“Chelazzi mi disse che voleva indagare Mario Mori, poi tre-quattro giorni dopo è morto”. Alfonso Sabella, ex pm della Dda di Palermo, oggi giudice a Roma, siede sul banco dei testimoni al processo per favoreggiametno alla mafia contro gli ex ufficiali del Ros Mario Mori e Mauro Obinu. Giorgio Chelazzi era il procuratore capo di Firenze che indagava sulle stragi mafiose in ‘continente’. “Contrariamente alle sue abitudini – ha raccontato Sabella – quando ha sentito Mori ha fatto un verbale scarno” che è rimasta l’unica traccia di una presunta indagine della procura di Firenze contro Mario Mori.
Ma l’ex colonnello del Ros, a Palermo, deve rispondere del favoreggiamento della latitanza di Bernardo Provenzano, per l’ormai noto mancato blitz di Mezzojuso del 31 ottobre 1995. E il processo, in questa fase, sta scavando dentro la struttura del Raggruppamento operativo dei carabinieri e dei rapporti con la procura di Palermo. Relazioni anche tese, soprattutto all’indomani della mancata perquisizione del covo di Totò Riina dopo l’arresto, quando carabinieri e magistrati si sono rimpallati la responsabilità che ha portato a un processo senza alcun colpevole.
Alfonso Sabella, ai tempi pm a Palermo, ricostruisce le diffidenze che sorgevano in lui e in altri suoi colleghi nei confronti del reparto guidato da Mori. A cominciare dalla vicenda che ha visto coinvolto il boss madonita Farinella. L’indagine, dietro impulso dello stesso Sabella, è passata dalla squadra mobile al Ros dei carabinieri. “Farinella l’avevano visto tre volte” dice Sabella secondo cui i carabinieri avrebbero temporeggiato con la giustificazione di arrivare a qualche boss di prim’ordine. “A quel punto mi sono imposto e l’ho fatto arrestare” continua il magistrato.

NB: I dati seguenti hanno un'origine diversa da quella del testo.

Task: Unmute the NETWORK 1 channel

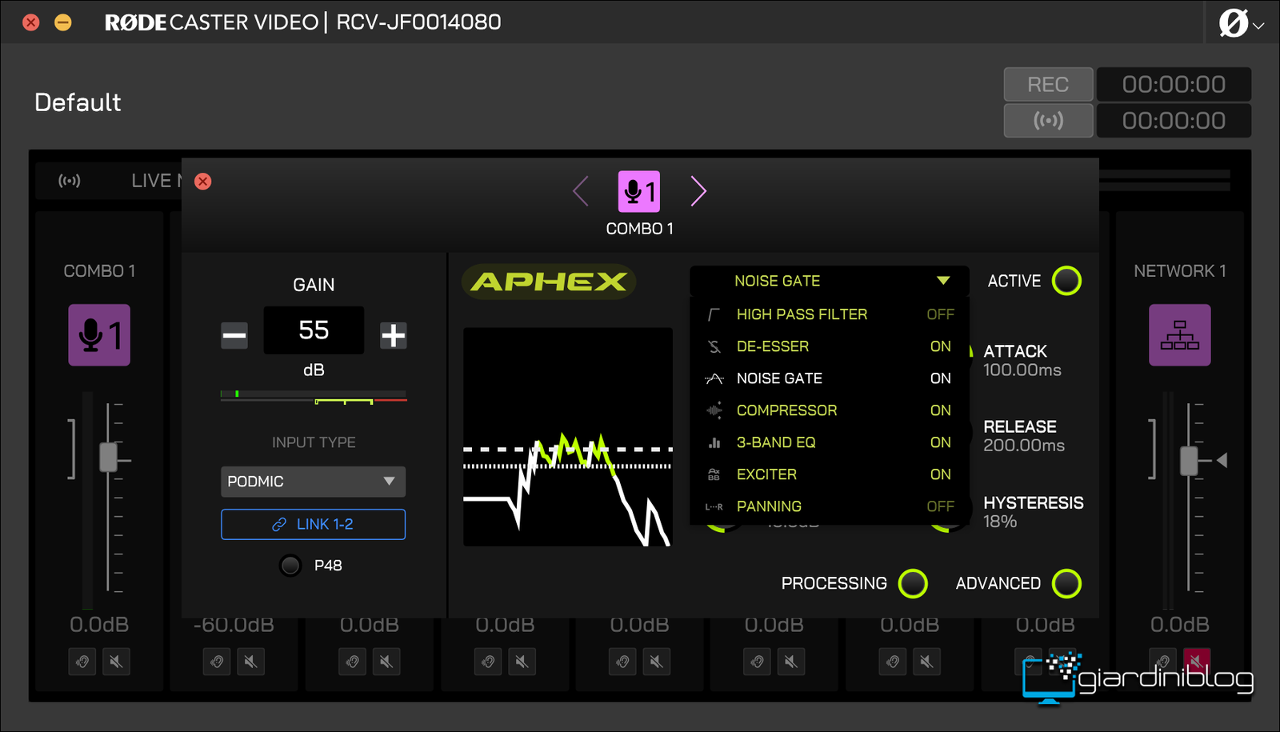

Sabella, poi, arriva dritto al cuore del problema: “In una riunione ho chiesto l’esclusione del Ros dopo il ‘ritorno dei pentiti’ dell’ottobre 1997”. I personaggi in questione sono: Santino Di Matteo, Balduccio Di Maggio e Gino La Barbera che, dopo aver collaborato con lo Stato, sono tornati a scatenare le armi a San Giuseppe Jato. “In ufficio si diceva che gli ordini arrivavano dal carcere, da Giovanni Brusca ma, dopo l’omcidio Genovese, le cose non tornavano – continua Sabella – si diceva anche di connivenze fra mafiosi e carabinieri, in particolare con Giuseppe Maniscalco, di San Giuseppe Jato e legato a Di Maggio. Ci dissero che era un confidente del Ros e ci chiesero di non fare appello dopo la sua scarcerazione. Noi, invece, riusciamo ad arrestarlo, proprio per fare chiarezza. Maniscalco inizia subito a collaborare e svela il ruolo di Balduccio Di Maggio nella faida di San Giuseppe Jato”, smentendo la pista investigativa che portava in carcere, da Giovanni Brusca.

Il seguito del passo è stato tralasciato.